Link looked at Gohma. "What's that?" The arachnid facepalmed, muttering something.

"It's the first song you learned!" Navi snapped.

"Well can't one of you play it? I forgot."

"None of us were there..." Gohma groaned. "To hell with it. Brute force for the win." It jumped through the waterfall with ease. King Dodongo managed to get through using this method, followed by Navi's miraculous imitation.

"Just me and that firefly," Link said. The firefly in question flew into the water and died.

Link stood in place for a few minutes, poking the water and wincing every time he did so. "It looks like you're having trouble," a voice behind him said, chuckling. Link didn't like that voice…

He turned around and saw Kae Gae sitting on a branch, cleaning his wing. "Hey! I thought you said you didn't have to follow me!"

"My words exactly," Kae Gae said, raising his head. "I don't have to follow you, but I will regardless."

"I DON'T WANT TO LIVE ANYMORE!" Link tried to jump into the waterfall, though Kae Gae pulled him back at the last second.

"Pull yourself together!" the owl said as he backhanded Link repeatedly. "It's only a waterfall! It won't kill you!"

"Unless there happen to be spiked rocks at the bottom," Link added. Kae Gae just threw him through the water and into the domain.

Link flew in and narrowly missed hitting the flames of a torch. Instead, he hit the torch base which fell over and set his hat on fire. For a while Link was running around in circles, asking for water with the others and a few Zoras staring at him, shocked and awed by the sheer stupidity they were witnessing. Gohma finally took pity on their minds and threw him in the large lake to the right.

Link climbed back out, haphazardly pulling out his blade. "Take us to your leader!" he shouted, trudging forward.

"Hello," a voice behind him greeted. Link jerked around and saw the fattest Zora in the history of the whole race.

Link jumped back and hit a wall, shaking the place and causing King Zora to begin falling. He landed on Gohma's back and deflated like a balloon.

"We killed the King Zora!" Link yelled out, running around in circles.

"No you little idiot." Gohma tossed the body over him. "You killed the King Zora. I was a hapless bystander. Don't drop the soap."

Suddenly, another King Zora appeared on the ledge, looking down at them. "What have you done to my balloon copy?" he yelled out, clutching his head in horror. "It was my late wife's last gift to me!"

"Nothing, nothing…" Link said, throwing it into the water. The current swept it down a tunnel and around the bend, a scream of horror quickly following.

King Dodongo and Navi approached them. "While you were annoying the locals, we found this in Lake Hylia," King Dodongo said, taking a message out of a bottle.

"I recognize Ruto's handwriting on that!" King Zora said. "What? It says she's in Jabu-Jabu's belly! Well, you four better rescue her!" King Zora mweeped over, but eventually fell off and accidentally rolled down and around the tunnel. There was a louder scream, a crunch and a splash.

King Dodongo looked over the drenched, destroyed sheet. "The ink washed off though."

"Maybe he's a psychic?" Link suggested.

"How is that supposed to help?" Navi asked.

"Navi, explain how it doesn't help."

She pulled out a notepad. "Let me list the ways!
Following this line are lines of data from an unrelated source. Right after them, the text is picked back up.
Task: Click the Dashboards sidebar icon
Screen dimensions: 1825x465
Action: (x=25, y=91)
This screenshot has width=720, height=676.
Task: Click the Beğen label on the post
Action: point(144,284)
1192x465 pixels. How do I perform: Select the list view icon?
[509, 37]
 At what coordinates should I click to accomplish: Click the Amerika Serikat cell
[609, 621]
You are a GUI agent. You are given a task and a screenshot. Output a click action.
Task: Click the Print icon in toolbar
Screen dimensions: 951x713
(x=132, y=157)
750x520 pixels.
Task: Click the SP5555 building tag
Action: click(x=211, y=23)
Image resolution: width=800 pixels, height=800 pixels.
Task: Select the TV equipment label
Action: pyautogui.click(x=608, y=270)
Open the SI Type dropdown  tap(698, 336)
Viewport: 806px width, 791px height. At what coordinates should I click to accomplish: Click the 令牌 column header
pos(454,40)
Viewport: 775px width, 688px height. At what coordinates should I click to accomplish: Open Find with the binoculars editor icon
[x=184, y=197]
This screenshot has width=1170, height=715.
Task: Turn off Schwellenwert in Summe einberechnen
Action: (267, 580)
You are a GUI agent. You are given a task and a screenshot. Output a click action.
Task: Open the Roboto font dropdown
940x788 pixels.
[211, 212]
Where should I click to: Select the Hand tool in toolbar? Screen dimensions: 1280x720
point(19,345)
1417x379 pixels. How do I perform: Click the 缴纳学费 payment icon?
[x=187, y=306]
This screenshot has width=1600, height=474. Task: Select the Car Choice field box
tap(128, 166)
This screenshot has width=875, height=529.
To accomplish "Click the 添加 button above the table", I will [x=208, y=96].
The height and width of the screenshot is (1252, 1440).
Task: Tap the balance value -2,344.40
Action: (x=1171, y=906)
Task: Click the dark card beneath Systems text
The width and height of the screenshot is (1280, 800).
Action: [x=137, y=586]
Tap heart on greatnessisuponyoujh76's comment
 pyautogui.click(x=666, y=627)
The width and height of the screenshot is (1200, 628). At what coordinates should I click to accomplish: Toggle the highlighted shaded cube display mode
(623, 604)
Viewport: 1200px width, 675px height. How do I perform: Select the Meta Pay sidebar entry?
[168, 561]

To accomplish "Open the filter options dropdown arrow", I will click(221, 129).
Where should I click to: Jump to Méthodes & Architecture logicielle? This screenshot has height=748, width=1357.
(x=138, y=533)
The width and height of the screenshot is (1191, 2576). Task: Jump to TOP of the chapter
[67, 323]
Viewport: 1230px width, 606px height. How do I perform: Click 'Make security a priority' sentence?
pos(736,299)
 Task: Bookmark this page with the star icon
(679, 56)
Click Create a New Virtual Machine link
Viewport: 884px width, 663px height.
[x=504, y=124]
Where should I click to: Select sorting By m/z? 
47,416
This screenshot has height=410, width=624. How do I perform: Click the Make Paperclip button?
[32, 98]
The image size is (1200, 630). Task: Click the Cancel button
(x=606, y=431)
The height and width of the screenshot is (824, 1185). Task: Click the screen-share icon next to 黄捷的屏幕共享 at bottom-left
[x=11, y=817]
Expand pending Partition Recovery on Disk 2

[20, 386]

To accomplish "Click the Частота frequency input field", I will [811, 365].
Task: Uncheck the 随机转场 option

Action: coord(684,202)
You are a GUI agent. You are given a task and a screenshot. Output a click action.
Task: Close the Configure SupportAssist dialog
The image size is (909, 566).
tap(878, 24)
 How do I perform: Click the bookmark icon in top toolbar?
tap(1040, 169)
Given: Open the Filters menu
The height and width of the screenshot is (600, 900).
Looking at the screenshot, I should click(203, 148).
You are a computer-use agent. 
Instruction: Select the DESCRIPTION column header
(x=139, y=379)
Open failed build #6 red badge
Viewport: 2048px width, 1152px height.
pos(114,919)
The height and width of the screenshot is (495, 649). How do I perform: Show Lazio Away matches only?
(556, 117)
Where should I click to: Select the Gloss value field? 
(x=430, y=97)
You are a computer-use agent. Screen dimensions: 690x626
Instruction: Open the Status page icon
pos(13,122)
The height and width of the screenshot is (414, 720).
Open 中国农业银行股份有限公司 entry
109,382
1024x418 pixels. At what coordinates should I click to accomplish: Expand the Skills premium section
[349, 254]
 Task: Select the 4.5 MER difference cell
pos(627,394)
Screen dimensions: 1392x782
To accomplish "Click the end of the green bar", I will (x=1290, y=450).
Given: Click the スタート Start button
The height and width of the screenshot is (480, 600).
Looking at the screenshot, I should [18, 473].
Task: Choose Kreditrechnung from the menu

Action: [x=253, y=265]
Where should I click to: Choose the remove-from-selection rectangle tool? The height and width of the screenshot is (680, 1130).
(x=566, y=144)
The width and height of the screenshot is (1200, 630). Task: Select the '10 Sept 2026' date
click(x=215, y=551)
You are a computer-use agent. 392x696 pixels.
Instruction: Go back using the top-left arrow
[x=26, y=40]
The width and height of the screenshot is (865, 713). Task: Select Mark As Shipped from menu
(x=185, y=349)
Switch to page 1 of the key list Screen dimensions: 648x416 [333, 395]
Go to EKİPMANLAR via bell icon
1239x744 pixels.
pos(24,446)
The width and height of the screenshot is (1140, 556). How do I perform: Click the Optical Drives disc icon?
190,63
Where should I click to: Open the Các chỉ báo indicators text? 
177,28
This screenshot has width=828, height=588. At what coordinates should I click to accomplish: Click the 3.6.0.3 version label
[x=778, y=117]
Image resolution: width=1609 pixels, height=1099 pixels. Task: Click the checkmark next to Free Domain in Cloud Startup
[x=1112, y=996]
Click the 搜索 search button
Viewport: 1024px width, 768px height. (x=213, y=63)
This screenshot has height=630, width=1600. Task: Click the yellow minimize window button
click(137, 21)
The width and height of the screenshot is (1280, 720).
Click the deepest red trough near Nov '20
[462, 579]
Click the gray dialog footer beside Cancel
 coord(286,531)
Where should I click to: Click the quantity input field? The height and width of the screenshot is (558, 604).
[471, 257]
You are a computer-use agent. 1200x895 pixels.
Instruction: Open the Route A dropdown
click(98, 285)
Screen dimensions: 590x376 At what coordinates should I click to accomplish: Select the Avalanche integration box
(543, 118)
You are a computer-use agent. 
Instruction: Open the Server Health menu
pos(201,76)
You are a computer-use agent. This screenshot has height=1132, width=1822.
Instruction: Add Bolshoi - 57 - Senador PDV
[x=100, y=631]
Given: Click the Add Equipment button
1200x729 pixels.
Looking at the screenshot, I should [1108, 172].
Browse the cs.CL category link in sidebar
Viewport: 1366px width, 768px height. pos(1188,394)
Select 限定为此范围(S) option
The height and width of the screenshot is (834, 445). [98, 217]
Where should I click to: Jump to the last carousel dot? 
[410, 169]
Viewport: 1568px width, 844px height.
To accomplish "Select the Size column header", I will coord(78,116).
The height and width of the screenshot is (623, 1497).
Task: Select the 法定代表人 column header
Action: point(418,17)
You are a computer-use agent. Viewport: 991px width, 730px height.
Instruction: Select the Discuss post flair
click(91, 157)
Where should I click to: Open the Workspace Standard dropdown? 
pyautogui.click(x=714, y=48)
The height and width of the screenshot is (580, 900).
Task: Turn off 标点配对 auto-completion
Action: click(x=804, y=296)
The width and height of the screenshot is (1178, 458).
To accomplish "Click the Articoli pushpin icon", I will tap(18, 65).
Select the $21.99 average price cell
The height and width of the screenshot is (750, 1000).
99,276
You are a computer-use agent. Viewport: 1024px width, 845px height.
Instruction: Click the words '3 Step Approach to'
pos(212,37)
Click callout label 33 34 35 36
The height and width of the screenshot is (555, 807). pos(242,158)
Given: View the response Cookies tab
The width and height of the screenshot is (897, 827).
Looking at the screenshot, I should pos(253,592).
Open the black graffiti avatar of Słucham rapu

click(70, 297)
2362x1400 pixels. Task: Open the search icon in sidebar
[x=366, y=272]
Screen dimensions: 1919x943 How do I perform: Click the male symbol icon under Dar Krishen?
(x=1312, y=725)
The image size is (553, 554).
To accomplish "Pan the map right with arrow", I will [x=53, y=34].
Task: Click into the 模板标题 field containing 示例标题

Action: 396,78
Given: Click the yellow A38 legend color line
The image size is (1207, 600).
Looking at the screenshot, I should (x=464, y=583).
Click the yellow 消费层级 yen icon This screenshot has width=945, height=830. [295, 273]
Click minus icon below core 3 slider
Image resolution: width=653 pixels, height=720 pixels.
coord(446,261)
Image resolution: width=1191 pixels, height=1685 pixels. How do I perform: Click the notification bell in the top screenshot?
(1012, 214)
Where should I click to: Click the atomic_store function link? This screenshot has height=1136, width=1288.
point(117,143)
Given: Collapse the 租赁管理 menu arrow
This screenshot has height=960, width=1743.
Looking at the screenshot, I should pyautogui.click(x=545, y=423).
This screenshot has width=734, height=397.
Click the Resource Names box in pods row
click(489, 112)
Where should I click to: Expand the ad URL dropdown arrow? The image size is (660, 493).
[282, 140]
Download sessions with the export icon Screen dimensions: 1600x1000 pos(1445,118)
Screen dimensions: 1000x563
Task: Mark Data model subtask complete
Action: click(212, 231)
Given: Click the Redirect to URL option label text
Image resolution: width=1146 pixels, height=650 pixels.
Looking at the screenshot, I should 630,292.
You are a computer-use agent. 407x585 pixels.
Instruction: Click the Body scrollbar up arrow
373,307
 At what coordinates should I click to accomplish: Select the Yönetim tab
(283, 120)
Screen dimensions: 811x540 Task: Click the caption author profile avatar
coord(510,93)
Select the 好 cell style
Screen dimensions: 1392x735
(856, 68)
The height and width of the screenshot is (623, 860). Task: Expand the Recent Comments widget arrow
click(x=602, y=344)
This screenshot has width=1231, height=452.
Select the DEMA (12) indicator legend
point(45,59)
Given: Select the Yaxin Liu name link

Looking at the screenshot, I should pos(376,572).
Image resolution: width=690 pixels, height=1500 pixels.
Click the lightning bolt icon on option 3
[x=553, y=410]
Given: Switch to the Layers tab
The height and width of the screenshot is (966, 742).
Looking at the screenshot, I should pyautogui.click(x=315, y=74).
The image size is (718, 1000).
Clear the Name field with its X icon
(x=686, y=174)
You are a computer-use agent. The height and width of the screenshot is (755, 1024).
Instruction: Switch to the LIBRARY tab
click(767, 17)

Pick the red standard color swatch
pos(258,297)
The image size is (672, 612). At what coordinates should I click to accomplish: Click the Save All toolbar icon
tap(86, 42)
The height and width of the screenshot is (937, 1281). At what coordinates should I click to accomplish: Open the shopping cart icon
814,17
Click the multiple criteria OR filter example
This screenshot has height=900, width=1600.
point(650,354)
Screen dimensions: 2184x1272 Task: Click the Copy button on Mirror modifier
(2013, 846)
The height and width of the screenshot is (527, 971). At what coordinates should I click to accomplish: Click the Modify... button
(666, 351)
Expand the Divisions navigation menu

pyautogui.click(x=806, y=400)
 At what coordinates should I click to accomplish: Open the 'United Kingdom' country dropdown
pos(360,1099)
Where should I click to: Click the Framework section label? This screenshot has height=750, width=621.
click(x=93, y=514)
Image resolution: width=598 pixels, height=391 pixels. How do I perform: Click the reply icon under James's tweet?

First-"

"Alright, I get the picture," Link pouted.

"I don't hear anything from where the fat Zora went," Gohma said, desperate to move on with life. "Maybe it died. Fortunately, I have everything in his will."

"I knew him longer!" King Dodongo argued. "That means I get more in the will."

"I edited his will."

"Clever bastard!"

"Well, we better save this Burrito person," Link interrupted. "So anyone know what the hell a Jabu-Jabu is?"